Rushed constitutional changes may finish democracy in Egypt

Feldman: Rushed constitutional changes may finish democracy in Egypt

Published: November 29, 2012 5:20 PM

By

NOAH FELDMAN, Bloomberg News
Egyptian protesters attend an opposition rally in Tahrir

Photo credit: AP | Egyptian protesters attend an opposition rally in Tahrir Square in Cairo, Egypt. 

Egypt's constitutional crisis is getting graver by the hour.

Faced with major protests to President Mohamed Morsi's decree placing himself above the law, the Muslim Brotherhood party is today trying to cram a draft constitution through the constitutional assembly in a single marathon session. A shotgun constitution is a terrible way to produce popular legitimacy and effective democracy.

Morsi's actions didn't come out of nowhere. Fearing that the nation's pro-army constitutional court would dissolve the assembly writing the new document, he issued a decree last week that put his actions above judicial review. This overreach smacked of dictatorship, and hundreds of thousands of protesters filled Cairo's Tahrir Square to object. A little-noticed feature of the decree, however, states that Morsi's special powers would expire when the new constitution was ratified.

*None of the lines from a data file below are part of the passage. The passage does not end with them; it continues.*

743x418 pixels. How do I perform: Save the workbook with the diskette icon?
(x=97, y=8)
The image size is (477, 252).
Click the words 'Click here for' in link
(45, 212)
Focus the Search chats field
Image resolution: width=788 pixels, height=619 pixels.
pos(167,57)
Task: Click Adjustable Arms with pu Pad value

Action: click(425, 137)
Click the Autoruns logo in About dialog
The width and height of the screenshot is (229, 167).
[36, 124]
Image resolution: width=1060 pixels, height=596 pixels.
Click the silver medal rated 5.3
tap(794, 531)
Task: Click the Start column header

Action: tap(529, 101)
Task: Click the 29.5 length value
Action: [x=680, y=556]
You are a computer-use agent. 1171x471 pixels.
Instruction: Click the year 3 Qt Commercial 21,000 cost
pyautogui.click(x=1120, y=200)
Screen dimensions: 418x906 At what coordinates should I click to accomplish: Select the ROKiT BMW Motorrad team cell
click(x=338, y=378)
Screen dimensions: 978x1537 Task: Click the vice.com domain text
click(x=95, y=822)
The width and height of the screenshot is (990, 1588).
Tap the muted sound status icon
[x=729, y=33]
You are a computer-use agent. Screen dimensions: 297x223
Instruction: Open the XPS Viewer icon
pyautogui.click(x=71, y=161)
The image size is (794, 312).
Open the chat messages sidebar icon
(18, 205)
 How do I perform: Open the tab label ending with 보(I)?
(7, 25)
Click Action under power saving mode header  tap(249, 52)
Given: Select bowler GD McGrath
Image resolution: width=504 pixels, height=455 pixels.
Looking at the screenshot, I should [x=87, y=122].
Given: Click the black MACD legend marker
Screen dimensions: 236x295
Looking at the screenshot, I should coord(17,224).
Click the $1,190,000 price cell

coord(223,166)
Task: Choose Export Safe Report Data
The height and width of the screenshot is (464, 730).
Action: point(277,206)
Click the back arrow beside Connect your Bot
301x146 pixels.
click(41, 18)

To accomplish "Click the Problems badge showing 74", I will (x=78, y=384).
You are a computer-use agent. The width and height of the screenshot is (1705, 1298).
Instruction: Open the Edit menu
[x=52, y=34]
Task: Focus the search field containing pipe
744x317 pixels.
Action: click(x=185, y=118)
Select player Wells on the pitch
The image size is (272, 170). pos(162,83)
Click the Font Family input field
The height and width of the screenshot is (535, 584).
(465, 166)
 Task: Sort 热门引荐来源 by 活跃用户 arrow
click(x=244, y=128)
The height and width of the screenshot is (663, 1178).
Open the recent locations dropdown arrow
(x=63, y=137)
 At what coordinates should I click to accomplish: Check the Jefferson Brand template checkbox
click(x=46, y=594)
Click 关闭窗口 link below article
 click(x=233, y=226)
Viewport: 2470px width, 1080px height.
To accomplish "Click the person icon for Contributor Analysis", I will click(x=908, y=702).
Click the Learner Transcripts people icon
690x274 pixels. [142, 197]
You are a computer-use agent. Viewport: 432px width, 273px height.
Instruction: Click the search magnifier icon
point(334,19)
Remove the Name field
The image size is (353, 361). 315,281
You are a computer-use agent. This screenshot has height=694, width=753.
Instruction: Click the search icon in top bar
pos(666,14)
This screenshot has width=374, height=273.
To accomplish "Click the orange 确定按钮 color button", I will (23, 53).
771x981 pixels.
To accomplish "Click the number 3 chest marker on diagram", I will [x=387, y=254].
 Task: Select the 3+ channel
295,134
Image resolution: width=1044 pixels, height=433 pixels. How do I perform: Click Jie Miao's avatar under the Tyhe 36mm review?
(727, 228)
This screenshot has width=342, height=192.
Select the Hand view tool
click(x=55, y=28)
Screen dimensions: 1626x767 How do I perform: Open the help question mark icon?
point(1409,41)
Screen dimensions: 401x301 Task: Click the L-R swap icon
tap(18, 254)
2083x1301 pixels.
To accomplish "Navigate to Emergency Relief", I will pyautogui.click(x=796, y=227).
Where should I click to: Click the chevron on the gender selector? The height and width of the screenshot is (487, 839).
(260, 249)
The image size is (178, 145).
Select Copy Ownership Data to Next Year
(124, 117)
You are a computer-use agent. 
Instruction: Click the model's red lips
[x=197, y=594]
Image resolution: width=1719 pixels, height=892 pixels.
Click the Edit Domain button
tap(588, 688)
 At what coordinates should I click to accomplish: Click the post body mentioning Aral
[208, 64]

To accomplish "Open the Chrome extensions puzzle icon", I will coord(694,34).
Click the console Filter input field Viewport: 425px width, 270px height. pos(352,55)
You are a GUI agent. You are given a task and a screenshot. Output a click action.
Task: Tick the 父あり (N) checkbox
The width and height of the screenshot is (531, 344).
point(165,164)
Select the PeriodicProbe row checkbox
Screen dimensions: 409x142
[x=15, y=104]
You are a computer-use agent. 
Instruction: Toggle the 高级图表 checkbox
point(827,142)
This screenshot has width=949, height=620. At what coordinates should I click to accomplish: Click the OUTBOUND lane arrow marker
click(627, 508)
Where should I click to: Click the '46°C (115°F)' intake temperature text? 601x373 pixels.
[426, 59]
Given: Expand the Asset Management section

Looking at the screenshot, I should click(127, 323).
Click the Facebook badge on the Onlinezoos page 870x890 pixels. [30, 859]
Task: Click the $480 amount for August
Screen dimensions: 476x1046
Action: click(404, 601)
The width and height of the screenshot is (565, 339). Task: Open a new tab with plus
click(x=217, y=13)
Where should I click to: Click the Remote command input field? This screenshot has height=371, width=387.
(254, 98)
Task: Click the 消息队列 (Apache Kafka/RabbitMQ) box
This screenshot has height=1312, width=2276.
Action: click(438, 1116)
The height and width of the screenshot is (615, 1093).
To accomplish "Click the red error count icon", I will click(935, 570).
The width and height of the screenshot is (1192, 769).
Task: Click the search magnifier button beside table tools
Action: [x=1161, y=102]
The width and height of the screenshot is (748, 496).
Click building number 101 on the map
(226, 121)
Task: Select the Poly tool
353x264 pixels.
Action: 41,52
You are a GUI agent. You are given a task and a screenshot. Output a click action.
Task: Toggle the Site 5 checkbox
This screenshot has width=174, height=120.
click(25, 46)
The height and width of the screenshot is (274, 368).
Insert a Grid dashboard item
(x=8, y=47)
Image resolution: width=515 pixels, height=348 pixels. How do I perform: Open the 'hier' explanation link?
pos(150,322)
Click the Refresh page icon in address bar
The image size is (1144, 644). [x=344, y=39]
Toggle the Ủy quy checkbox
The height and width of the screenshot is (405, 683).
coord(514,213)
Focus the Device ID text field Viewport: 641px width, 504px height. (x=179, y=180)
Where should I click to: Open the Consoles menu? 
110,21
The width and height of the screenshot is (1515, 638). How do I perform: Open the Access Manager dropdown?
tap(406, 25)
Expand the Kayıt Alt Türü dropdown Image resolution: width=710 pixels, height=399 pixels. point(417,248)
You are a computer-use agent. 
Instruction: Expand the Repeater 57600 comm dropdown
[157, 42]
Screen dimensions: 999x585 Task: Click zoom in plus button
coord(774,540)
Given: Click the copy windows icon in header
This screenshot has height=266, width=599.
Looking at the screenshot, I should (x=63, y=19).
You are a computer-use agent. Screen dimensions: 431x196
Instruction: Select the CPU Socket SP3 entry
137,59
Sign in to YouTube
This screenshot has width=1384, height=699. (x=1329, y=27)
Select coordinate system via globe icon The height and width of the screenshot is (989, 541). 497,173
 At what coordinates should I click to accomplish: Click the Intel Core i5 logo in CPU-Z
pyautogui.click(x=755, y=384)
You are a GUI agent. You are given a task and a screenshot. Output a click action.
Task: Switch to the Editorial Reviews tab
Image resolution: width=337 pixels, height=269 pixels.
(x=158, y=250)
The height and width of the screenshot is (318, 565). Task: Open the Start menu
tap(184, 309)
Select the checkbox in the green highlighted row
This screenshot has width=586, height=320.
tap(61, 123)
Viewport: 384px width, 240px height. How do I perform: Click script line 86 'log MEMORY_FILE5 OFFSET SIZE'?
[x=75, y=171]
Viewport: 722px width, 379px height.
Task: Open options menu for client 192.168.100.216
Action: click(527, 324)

Now, by getting the constitution in place fast, Morsi and the Brotherhood hope to show the protesters and the world that they don't seek to subvert democracy but to sustain it. Once the draft is approved, they say, it can be submitted to a public referendum, and Morsi's new powers will immediately sunset. In essence, they are telling their opponents that if they don't like the presidential decree, they can end it by voting for the constitution.

At the same time, the fast drafting is also meant to send a message to the constitutional court, which is expected to rule this weekend on whether to dissolve the assembly. Morsi and the Muslim Brotherhood are daring the court to invalidate a body that has already done its work and produced its draft.

No Deliberation Although Morsi's approach has potential strategic benefits for him, it is terrible for Egypt. Constitutional drafting must allow for deliberation if the resulting document is to have legitimacy with the public. The draft now being pushed through the assembly, provision by provision, has been created almost solely by the Muslim Brotherhood. And many of the secular members of the assembly have walked out in protest of the Brotherhood's domination of the group.

Truth be told, the draft is not much more focused on Islam than was the 1971 constitution that fell victim to the Arab Spring revolution -- that original constitution already called Shariah the principal source of law. But there are still valid objections to provisions that call for indeterminate special status for women and for a strong security cabinet headed by the president.

These concerns could probably be resolved, given time for debate. Discussion would in turn produce buy-in from at least some skeptics. The public would also have a chance to learn about salient issues and disagreements on the draft, which would allow people to cast informed ballots in the ratification referendum, which is supposed to occur within 15 days of passage.

Such debate would admittedly be made more difficult by the withdrawal of the assembly's secularists. They made a major mistake by walking away, just as Iraq's Sunnis did when they boycotted their constitutional process. The secularists haven't resigned, and so it's possible that they could be induced to engage again -- as secularists have in the comparatively smoother constitutional process unfolding now in Tunisia. That, of course, requires slowing things down immediately.

What's more, rapid assembly approval makes this proposal look a lot like the constitution that the army itself pushed through last year, which was produced largely in private, never subjected to meaningful deliberation, and ratified by an uninformed public that presumably thought any change from the old ways must be good. More should be expected from an assembly that was democratically chosen.

Brotherhood Bullying In practical terms, speeding up the constitution is unlikely to calm the anti-Morsi protests. Many angry Egyptians are skeptical of the Muslim Brotherhood's commitment to democracy. It seems unlikely that their concerns will be assuaged by a constitutional process conducted under Brotherhood bullying.

Morsi should take a deep breath and ask the constitutional assembly to pause. If he doesn't, and the assembly finishes its drafting work, then tighten your seat belts. Secularists plan an enormous protest tomorrow in Tahrir Square. The Brotherhood is calling for its own million-man protest the next day in the same place. And the court may well rule on dissolving the constitutional assembly the day after that. Democracy in the Arab world's most influential nation hangs in the balance.

Noah Feldman, a law professor at Harvard University, is a Bloomberg View columnist.